Google(s goog) hasn’t been sitting idle since its developer event last week. Instead, it has started to push an update to Google Play Services out around the world for all devices running Android 2.3 or better. Aside from a few outliers, that’s the vast majority of phones and tablets running Android; Google’s way of improving Android without actually pushing a new version of Android.
The company did the same last year as it attempted to reduce the version fragmentation issues that have proved troublesome. This time around, devices are getting Google Play Services 5.0, which brings several new things to Android, no matter how old your device is. Included in the update are “Android wearable services APIs, Dynamic Security Provider and App Indexing, whilst also including updates to the Google Play game services, Cast, Drive, Wallet, Analytics, and Mobile Ads,” according to Google.
I’ve already seen the benefits Google Play Services 5.0 brings with the “Save Game” function in Play Games. It was getting old having to restart at the first level of a game when switching devices; something I do often for review purposes. (Note: I currently have the $299 Huawei Ascend Mate2 in hand; stay tuned next week for my thoughts on this 6.1-inch handset.) Updated APIs for wearable devices are also welcome since Android Wear devices will be in consumer’s hands later this week.
In fact, Google released the first Android Wear apps for smartwatches not long after the Play Services update was pushed. Two-dozen apps initially hit the Play Store but more have already been added. Many include simple notifications from their previously existing apps but some also include more functionality: Allthecooks Recipies shows step-by-step instructions and full ingredients lists on the watch; swiping a step on the watch advances the recipe on your connected phone or tablet. It’s a clever implementation.

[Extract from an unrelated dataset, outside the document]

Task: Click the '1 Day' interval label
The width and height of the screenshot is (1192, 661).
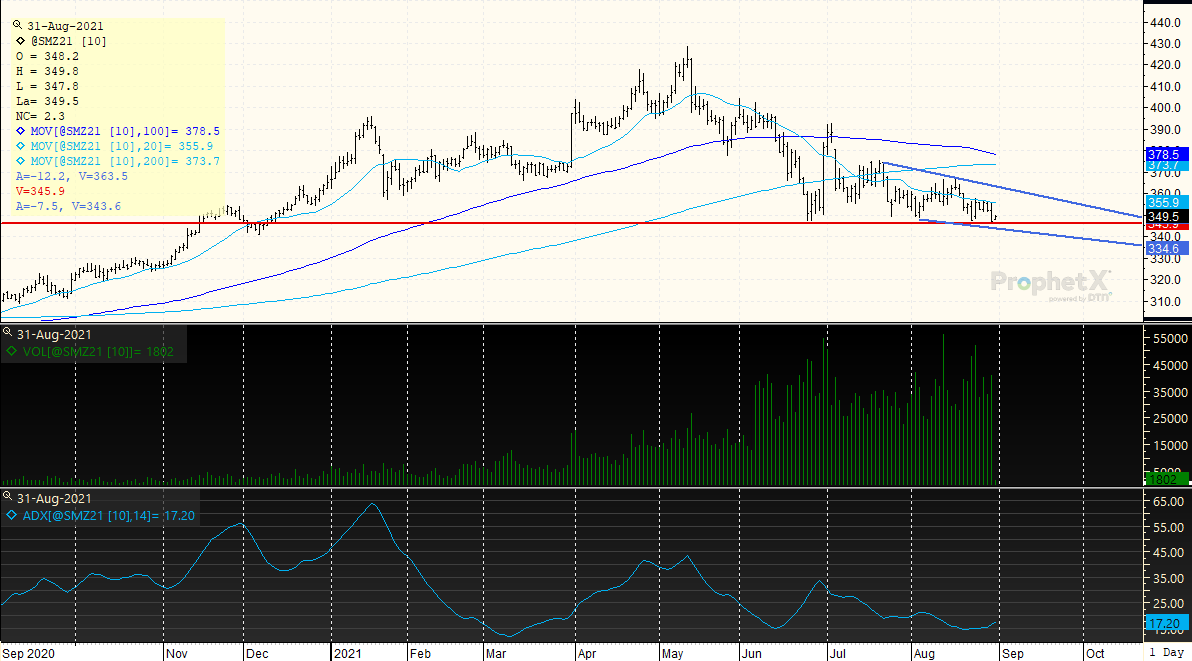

Also clever is how Google addressed battery life with Android L, the next version of its mobile software. The company took a long, hard look at how different hardware components use power and it created special APIs and services for developers to use that can save battery life. In a standard browsing test, Ars Technica found that a Nexus 5 phone could run for 36 percent longer with Android L than with Android 4.4 KitKat. Simply upgrading to Android L could add more time for your phone or tablet to run while off the charger.